=== Data ===
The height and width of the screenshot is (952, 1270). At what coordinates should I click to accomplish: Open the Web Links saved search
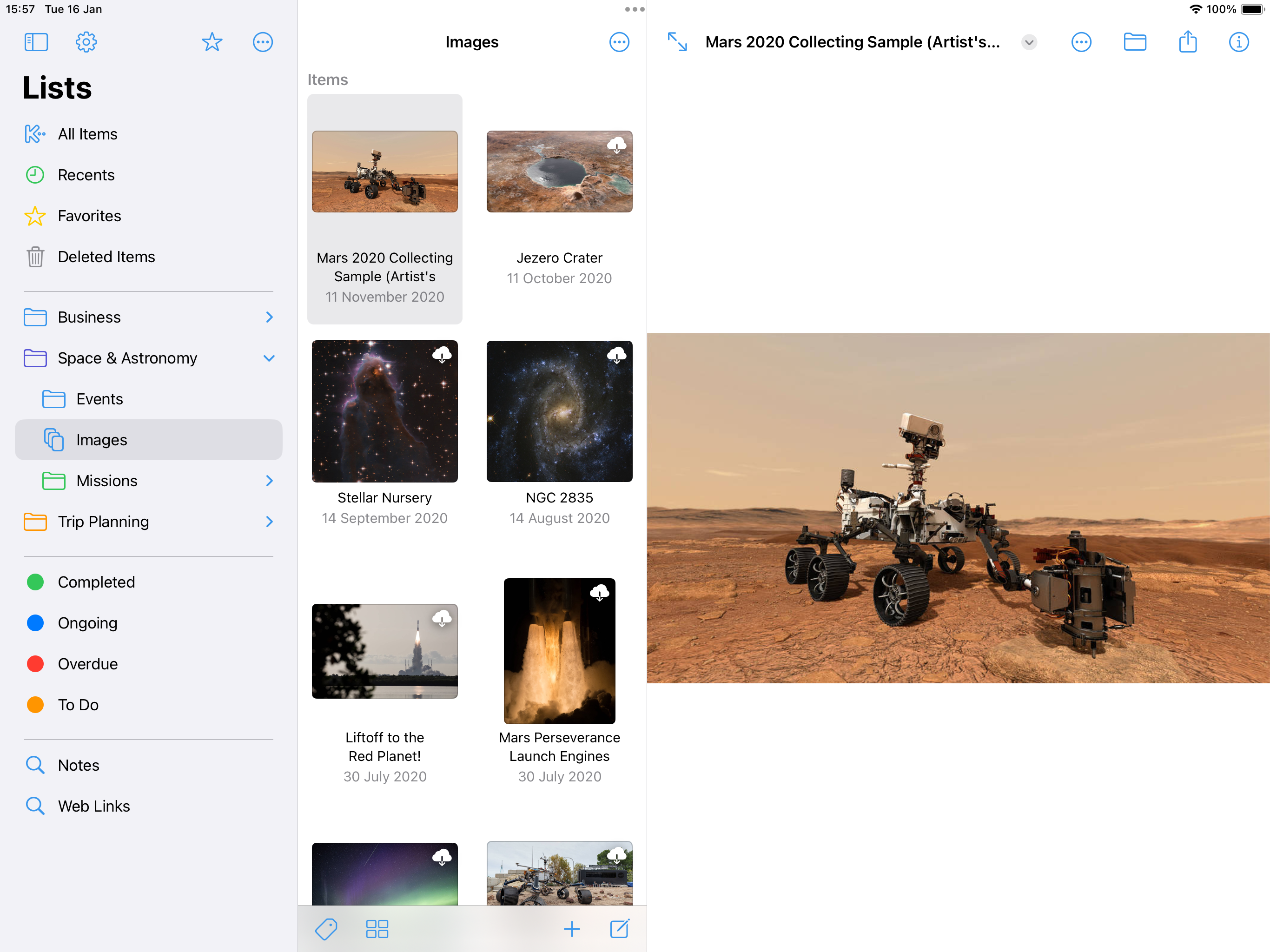coord(93,806)
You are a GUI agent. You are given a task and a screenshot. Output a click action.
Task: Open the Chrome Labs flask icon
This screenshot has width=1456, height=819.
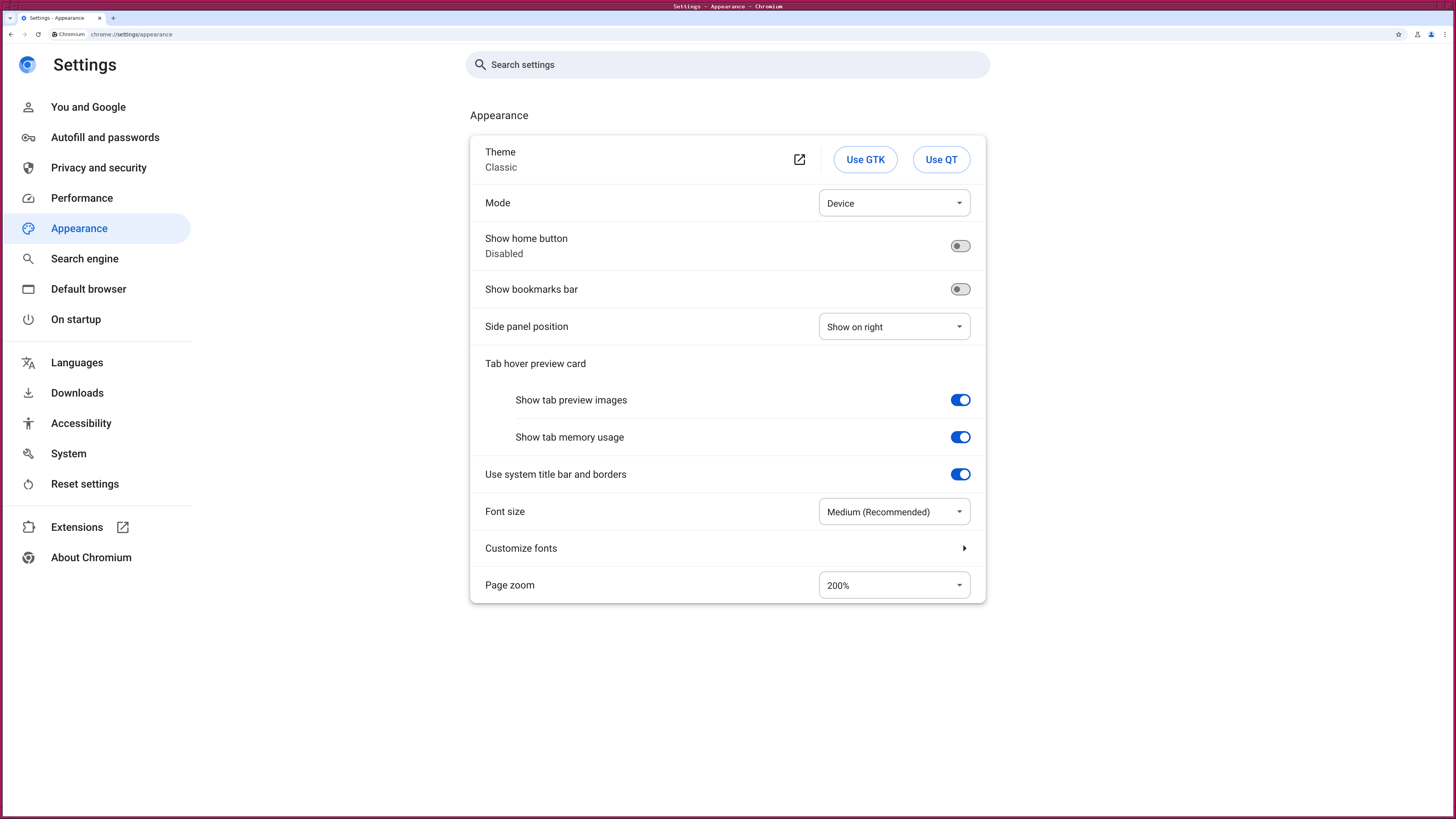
===
## Required work
Please restate each entry exactly, but drop any picture it holds.

## Written solution
The height and width of the screenshot is (952, 1270). At what coordinates should I click to accomplish: Open the Web Links saved search
coord(93,806)
You are a GUI agent. You are given a task and a screenshot. Output a click action.
Task: Open the Chrome Labs flask icon
This screenshot has width=1456, height=819.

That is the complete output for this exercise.